MTI's latest study shows disadvantaged communities had significantly lower VMT than did...

MTI's latest study shows disadvantaged communities had significantly lower VMT than did advantaged communities.

Photo: MTI

New Mineta Transportation Institute (MTI) research titled Safeguarding Equity in Off-Site Vehicle Miles Traveled (VMT) Mitigation in California examines the equity implications of off-site mitigation strategies, ties the microscale built environment features to VMT, and explores the current perception of the VMT transition process among transportation and planning professionals, according to the institute's press release.

California’s Senate Bill 743 made a change to the California Environmental Quality Act (CEQA) by establishing vehicle-miles traveled (VMT) as the transportation impact measure to promote the state’s climate goals.

SB 743 presents opportunities for off-site VMT mitigation through “banking” through contributing to accounts held by local or regional authorities or “exchanges” through choosing from a list of pre-approved jurisdiction-wide mitigation projects.

Off-site mitigation projects could unintentionally burden disadvantaged communities, according to MTI. For example, constructing transit-oriented communities is a highly-favored VMT mitigation strategy found in SB 743, but it also presents a potential equity issue. MTI research suggests that transit-oriented development could lead to higher housing costs and consequently to the displacement of low-income households.

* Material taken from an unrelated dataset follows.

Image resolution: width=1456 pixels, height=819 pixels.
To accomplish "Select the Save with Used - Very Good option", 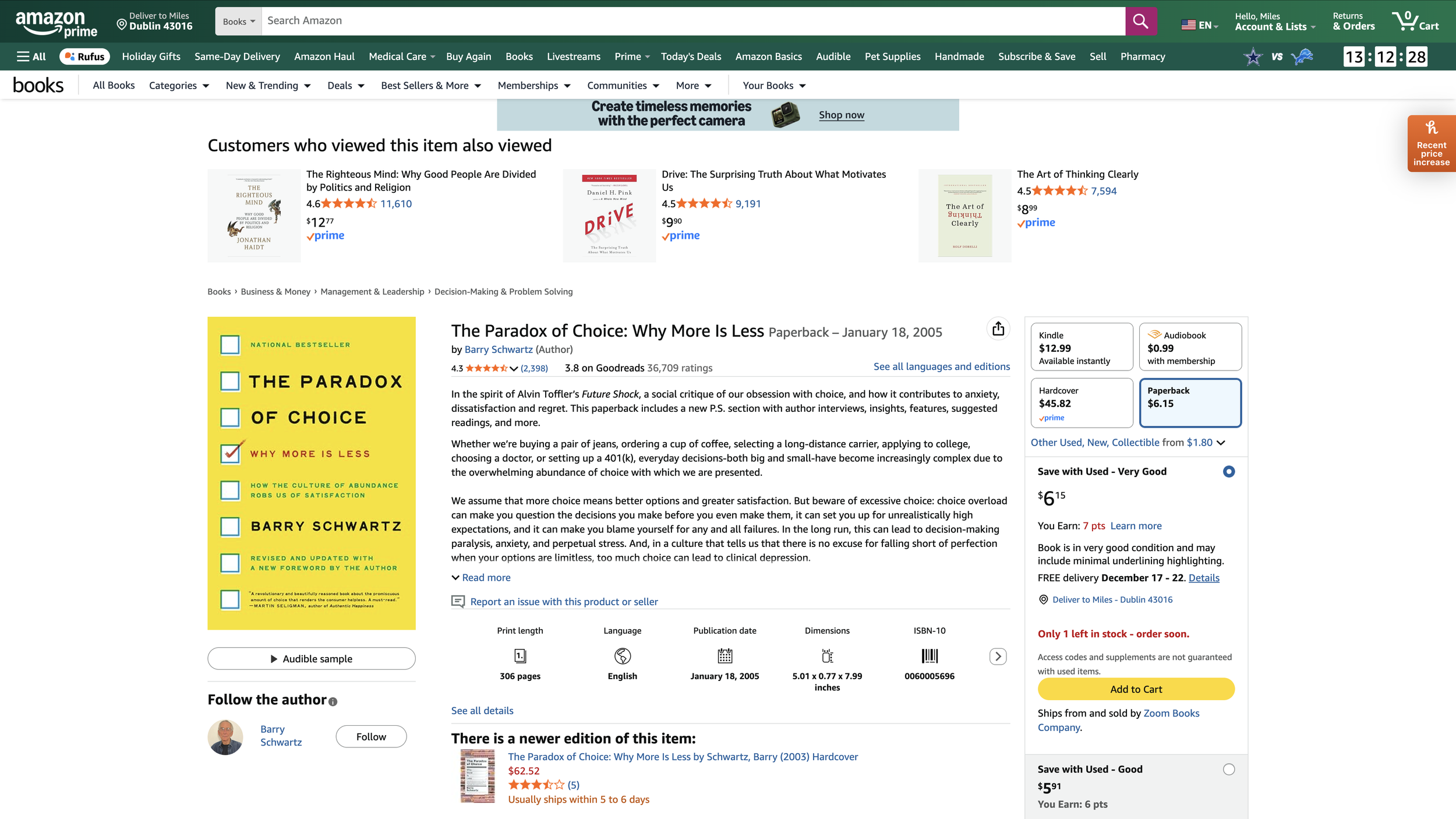I will click(x=1228, y=471).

Some key findings from the study show that:

  • Overall, disadvantaged communities had significantly lower VMT than did advantaged communities.
  • On average, macroscale built environment features (e.g. land use, density, housing, and employment access) had the largest impact on reducing VMT (35%), as compared to transit access (15%), microscale features (13%), and income (6%).
  • The combination of all four factors (macroscale, transit access, microscale, and income) must be considered when reducing VMT.

“Ensuring the equitable and proportionate distribution of VMT mitigation benefits means we must first identify communities of concern," said the study’s authors. "Then, we can engage with these communities to analyze how the investments affect them."

MTI's results show a combination of access to dense neighborhoods, high-quality microscale urban design features, and transit access is especially important for mitigating VMT in low-income communities and ensuring that transportation equity and sustainability efforts improve the lives of all individuals.